• PAGE EXTRACT:
....................

More homes in Wokingham and construction problems

As I drive around the constituency visiting people and looking at problems on the ground I have seen the rapid quickening of the pace of development this year. In the first quarter of 2016 118 new homes were started in the constituency. In the second quarter this leapt to 222, around four times the national average for a constituency, and way above the levels in Wokingham in 2015.

The Council is also busy trying to get the roads and facilities upgraded to handle all the extra people and vehicles. The first part of the Winnersh by pass is being dug. The Shinfield relief road and motorway crossing is almost complete. The new secondary school at Arborfield has opened for pupils this September. The new road to the north of Wokingham in Emmbrook is taking shape.

I am all too conscious of the impact these construction works have on the neighbours. Building inevitably produces dust and mud. It bring substantial heavy lorry and plant movements. It creates noise when the machinery is operating to dig, mix and fix. People living by can feel invaded by the intense activity and sounds.

....................

• PROVIDED MATERIAL:
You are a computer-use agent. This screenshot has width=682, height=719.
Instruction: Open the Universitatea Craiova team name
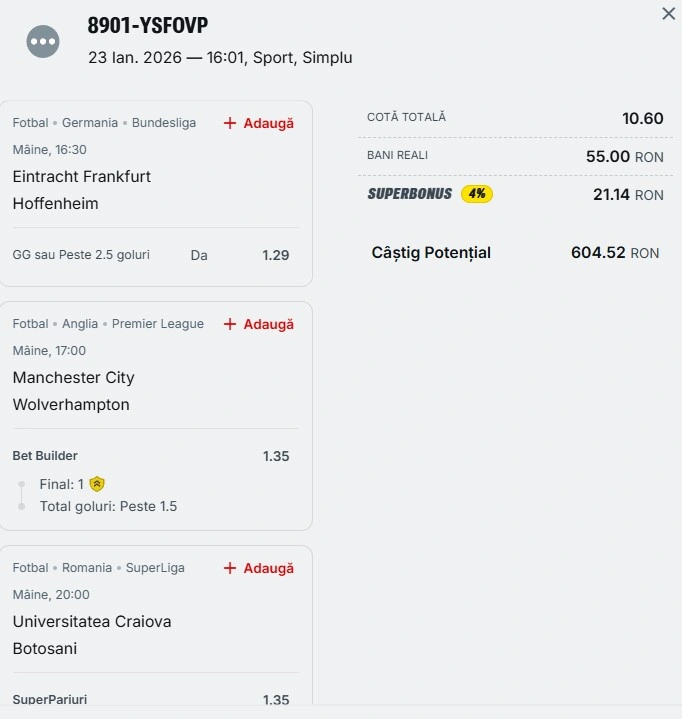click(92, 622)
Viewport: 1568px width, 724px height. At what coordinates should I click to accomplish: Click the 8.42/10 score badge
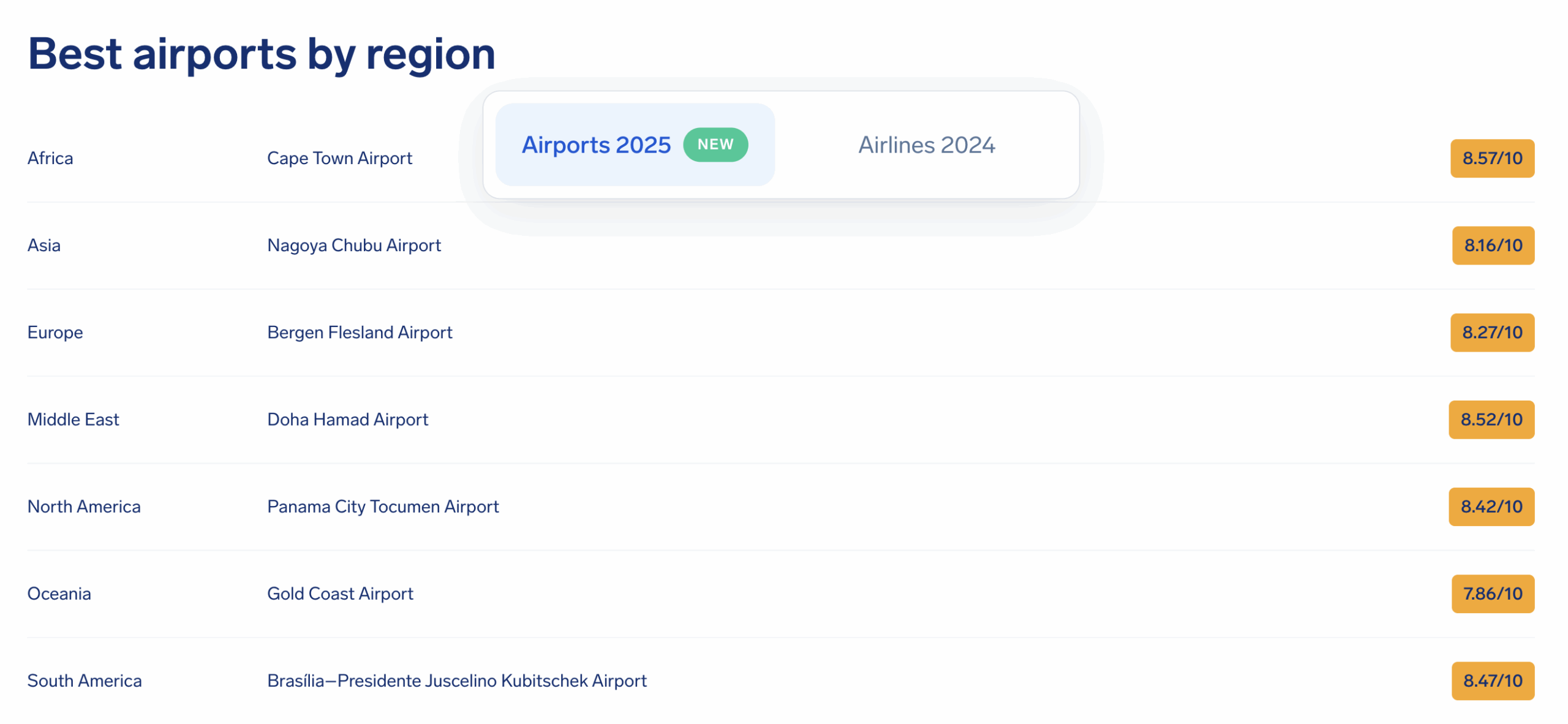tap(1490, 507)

....................

• OBJECTIVE 1: Restate word for word the passage of the Wokingham housing post that begins at the words "The Council is" and stops after "activity and sounds.".
• OBJECTIVE 2: List every road or facility project that the Wokingham housing post says the Council is working on.

• TASK OUTPUT 1:
The Council is also busy trying to get the roads and facilities upgraded to handle all the extra people and vehicles. The first part of the Winnersh by pass is being dug. The Shinfield relief road and motorway crossing is almost complete. The new secondary school at Arborfield has opened for pupils this September. The new road to the north of Wokingham in Emmbrook is taking shape.

I am all too conscious of the impact these construction works have on the neighbours. Building inevitably produces dust and mud. It bring substantial heavy lorry and plant movements. It creates noise when the machinery is operating to dig, mix and fix. People living by can feel invaded by the intense activity and sounds.

• TASK OUTPUT 2:
- The Winnersh by pass
- The Shinfield relief road and motorway crossing
- The new secondary school at Arborfield
- The new road to the north of Wokingham in Emmbrook